• [Document extract]:

The court ruled that: “Dutchbat should have taken into account the possibility that these men would be the victim of genocide and that it can be said with sufficient certainty that, had the Dutchbat allowed them to stay at the compound, these men would have remained alive”.

The tiny Muslim enclave was under UN protection until July 11, 1995 when it was overrun by ethnic Serb forces commanded by Ratko Mladic, now on trial for genocide and war crimes over the war in Bosnia, including the Srebrenica Massacre.

Genocide researcher Tom Ndahiro said the ruling on Wednesday was “a reminder to the Belgians that they were not mere bystanders, but complicit to a genocide in Rwanda”.

“Unlike the Dutch soldiers in Srebrenica, the Belgians left thousands of the Tutsi in the hands of machete wielding Interahamwe ready to strike the earliest possible. The UN will have to answer several questions on Rwanda,” Ndahiro said.

“The judgment is an awakening to the world community and the UN in particular. The much touted R2P (‘Responsibility to Protect) by the UN, same as responsibility to prevent the genocide, must be held as a reality rather than political slogans for media consumption”.

Observers of the Dutch court’s ruling are also pondering the possible ramification to world peacekeeping, as the ruling may, undoubtedly, pose legal risks for countries involved in international peacekeeping operations.

• [Supplied information]:
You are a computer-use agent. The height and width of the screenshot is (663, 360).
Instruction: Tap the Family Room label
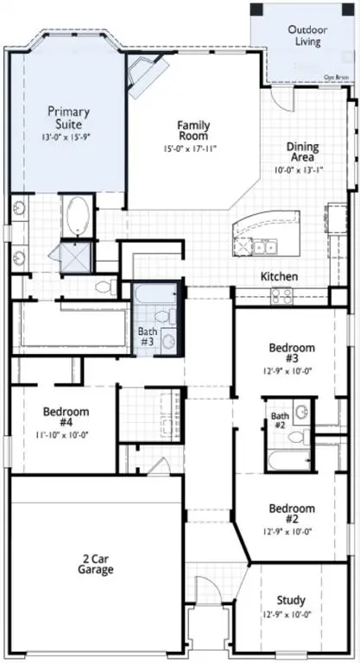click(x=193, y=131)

==

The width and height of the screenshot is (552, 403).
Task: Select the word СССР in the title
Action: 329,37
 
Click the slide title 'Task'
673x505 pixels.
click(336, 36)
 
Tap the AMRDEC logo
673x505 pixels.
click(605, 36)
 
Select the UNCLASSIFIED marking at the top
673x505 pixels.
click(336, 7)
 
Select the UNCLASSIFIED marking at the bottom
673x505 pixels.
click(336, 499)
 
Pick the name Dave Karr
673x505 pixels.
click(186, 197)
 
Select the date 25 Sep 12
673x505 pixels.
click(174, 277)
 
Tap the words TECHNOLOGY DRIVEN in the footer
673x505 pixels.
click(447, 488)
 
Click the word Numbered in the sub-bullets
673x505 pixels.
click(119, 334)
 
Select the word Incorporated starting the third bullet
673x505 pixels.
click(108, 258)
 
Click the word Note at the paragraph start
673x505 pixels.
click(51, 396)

--

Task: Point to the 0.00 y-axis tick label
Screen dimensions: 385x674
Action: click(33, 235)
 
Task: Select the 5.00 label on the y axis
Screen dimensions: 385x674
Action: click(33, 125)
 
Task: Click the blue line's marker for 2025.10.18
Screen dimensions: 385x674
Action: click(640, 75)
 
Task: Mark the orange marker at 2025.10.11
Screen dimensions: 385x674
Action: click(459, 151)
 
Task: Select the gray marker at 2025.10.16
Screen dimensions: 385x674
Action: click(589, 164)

• [Your tasks]:
**a.** In the article on the Srebrenica ruling, on what date was the Muslim enclave overrun by ethnic Serb forces?
**b.** Translate this sentence from the article on the Srebrenica ruling into Spanish: "The judgment is an awakening to the world community and the UN in particular."
**c.** Pick up the article on the Dutch court's Srebrenica ruling after its final sentence and keep writing it.

• [Responses]:
**a.** July 11, 1995

**b.** La sentencia es un llamado de atención para la comunidad mundial y para la ONU en particular.

**c.**
In principle, under international law, the UN enjoys immunity in all partner states, says Dr. Wibabara. Thus, she stressed, when UN peacekeepers are involved in the violation of human rights by commission or omission, they can be prosecuted under the national laws of their countries but cannot be prosecuted in the host country.

“They are responsible for protecting the population in conflict areas where usually various human rights abuses are being committed against the target groups.”

Unsuccessful search for justice

Dr Wibabara said that in the case of Eto–Kicukiro massacre, if the effective control was under Belgium as a troop contributing country, then a case can be filed against the country.

“The competent courts  to hear the case would be in Belgium, the home country of the peacekeepers and the competent persons to file the case would be the victims of the Genocide in Rwanda who, under international law, have a right to claim for damages and reparations for the losses suffered,” Dr Wibabara added.

Three of the not more than 100 ETO-Kicukiro survivors, who talked to The New Times, remain bewildered, annoyed and distressed by the international community’s abandonment which, they say, started in 1994 and continues todate.

Florida Mukeshimana and Marie-Agnès Umwali took their case to Belgian courts over six years ago but it has dragged on.

Umwali, who in 2010 appeared as a witness in court, told The New Times: “Our case is about abandonment. But my worry is, will they (Belgians)ever accept their culpability? The case is taking too long and maybe, it could be the politics. I think suing a country is not easy especially when you are coming from a poor country like Rwanda.”

Venuste Karasira, another ETO Kicukiro survivor, says his personal efforts to seek justice were futile. In 1996, he wrote to the UN but his petition never got heard or at least was nor responded to.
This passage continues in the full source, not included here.